Tem um ponto importante que é o seguinte: ela poderia ter sido uma monarca, digamos, mais caridosa, mais bondosa, poderia ter abdicado do trono para a Inglaterra não ter mais monarquia? Podemos inventar qualquer coisa na nossa cabeça para tentar imaginar uma rainha mais "boazinha", usando a linguagem popular.

Mas eu acho que é muito fácil também imaginar uma rainha muito mais danosa que ela. Uma rainha, enfim, que tivesse um alinhamento claro com a extrema-direita ou com as ditaduras ou com outros tipos de regime.

Por isso a fala do Lula, ontem, de que ela foi uma pessoa que sempre soube sentar, conversar e conviver com a diversidade e as adversidades.

Existe uma questão geracional. Vamos lembrar que era uma pessoa de 96 anos, que nasceu em outra geração.

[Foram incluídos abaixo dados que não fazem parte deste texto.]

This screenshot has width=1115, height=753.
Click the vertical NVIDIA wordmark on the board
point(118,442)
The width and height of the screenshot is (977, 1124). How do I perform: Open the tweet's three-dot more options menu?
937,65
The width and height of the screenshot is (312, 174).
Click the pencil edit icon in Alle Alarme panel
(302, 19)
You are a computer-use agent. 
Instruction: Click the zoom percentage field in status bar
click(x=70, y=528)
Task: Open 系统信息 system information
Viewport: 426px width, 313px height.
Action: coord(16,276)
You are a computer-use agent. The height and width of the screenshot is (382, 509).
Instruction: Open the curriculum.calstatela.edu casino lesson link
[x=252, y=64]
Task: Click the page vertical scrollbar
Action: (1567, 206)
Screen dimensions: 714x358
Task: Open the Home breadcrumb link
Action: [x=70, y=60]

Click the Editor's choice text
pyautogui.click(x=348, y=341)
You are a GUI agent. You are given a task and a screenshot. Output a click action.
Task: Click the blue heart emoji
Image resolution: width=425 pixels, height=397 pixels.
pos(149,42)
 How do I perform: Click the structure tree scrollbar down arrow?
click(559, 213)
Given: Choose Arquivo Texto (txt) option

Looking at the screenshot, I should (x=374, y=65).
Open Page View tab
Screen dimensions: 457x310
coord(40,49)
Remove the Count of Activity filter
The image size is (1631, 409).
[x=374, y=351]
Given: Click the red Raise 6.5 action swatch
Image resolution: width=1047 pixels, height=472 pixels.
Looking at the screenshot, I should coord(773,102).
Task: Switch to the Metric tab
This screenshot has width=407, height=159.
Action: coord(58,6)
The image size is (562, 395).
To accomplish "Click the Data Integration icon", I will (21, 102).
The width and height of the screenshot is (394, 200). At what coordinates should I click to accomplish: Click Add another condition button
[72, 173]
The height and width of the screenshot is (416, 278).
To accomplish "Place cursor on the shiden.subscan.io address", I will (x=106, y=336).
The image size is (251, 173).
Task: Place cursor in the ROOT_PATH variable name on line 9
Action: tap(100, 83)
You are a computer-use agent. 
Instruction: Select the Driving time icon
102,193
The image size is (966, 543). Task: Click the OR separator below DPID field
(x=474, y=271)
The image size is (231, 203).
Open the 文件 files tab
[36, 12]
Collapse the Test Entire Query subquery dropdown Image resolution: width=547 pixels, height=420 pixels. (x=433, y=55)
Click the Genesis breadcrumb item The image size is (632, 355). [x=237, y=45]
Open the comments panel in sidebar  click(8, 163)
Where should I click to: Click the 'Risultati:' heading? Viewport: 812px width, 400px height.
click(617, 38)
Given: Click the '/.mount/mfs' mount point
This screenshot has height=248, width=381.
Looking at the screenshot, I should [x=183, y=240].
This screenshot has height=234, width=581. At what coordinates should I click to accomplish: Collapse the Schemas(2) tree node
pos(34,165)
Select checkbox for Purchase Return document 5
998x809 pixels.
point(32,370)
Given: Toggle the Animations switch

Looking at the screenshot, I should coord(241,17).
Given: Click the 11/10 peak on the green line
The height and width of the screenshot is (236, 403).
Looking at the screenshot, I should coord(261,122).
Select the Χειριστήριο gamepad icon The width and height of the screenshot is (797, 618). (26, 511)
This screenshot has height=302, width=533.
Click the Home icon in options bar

Ela foi tocando essa vida com coragem, com capacidade de diálogo e na Inglaterra conseguiu resgatar a paixão do povo inglês pela monarquia. A vida da monarca é claramente cheia de contradições, carrega todo esse peso de um país que tanto mal fez para o mundo, principalmente para o mundo mais pobre.

Mas a experiência que eu tive foi com a pessoa por trás da rainha. E essa pessoa se mostrou incrivelmente humana no segundo encontro que a gente teve.

Eu sou muito grato porque foi graças ao primeiro encontro que tive com ela e à condecoração que ela me ofereceu que passei a viajar o Brasil inteiro pra falar sobre não-violência e sobre o meu livro. Passei a conhecer o país e graças a isso eu comecei a estudar a questão da desigualdade, que me incomodou muito nessas viagens.

Então, a ficha caiu quando eu entendi os motivos da desigualdade e por isso eu estou hoje, sim, no campo progressista, que é um campo supercrítico à rainha e à monarquia de uma forma geral.

Mas eu não tenho como deixar de ser grato a tudo que ela representou na minha vida. Não tenho como não lembrar de uma maneira muito carinhosa do encontro que a gente teve e da humanidade que ela demonstrou ali.

Sou um crítico total da forma exploradora, colonizadora e manipuladora como a Inglaterra atuou ao longo da história. Mas uma rainha nasce com isso já em curso e sem poder muito além do simbólico. Enfim, consigo imaginar uma rainha muitas vezes pior do que ela, mas é difícil imaginar uma muito melhor, dadas, as circunstâncias.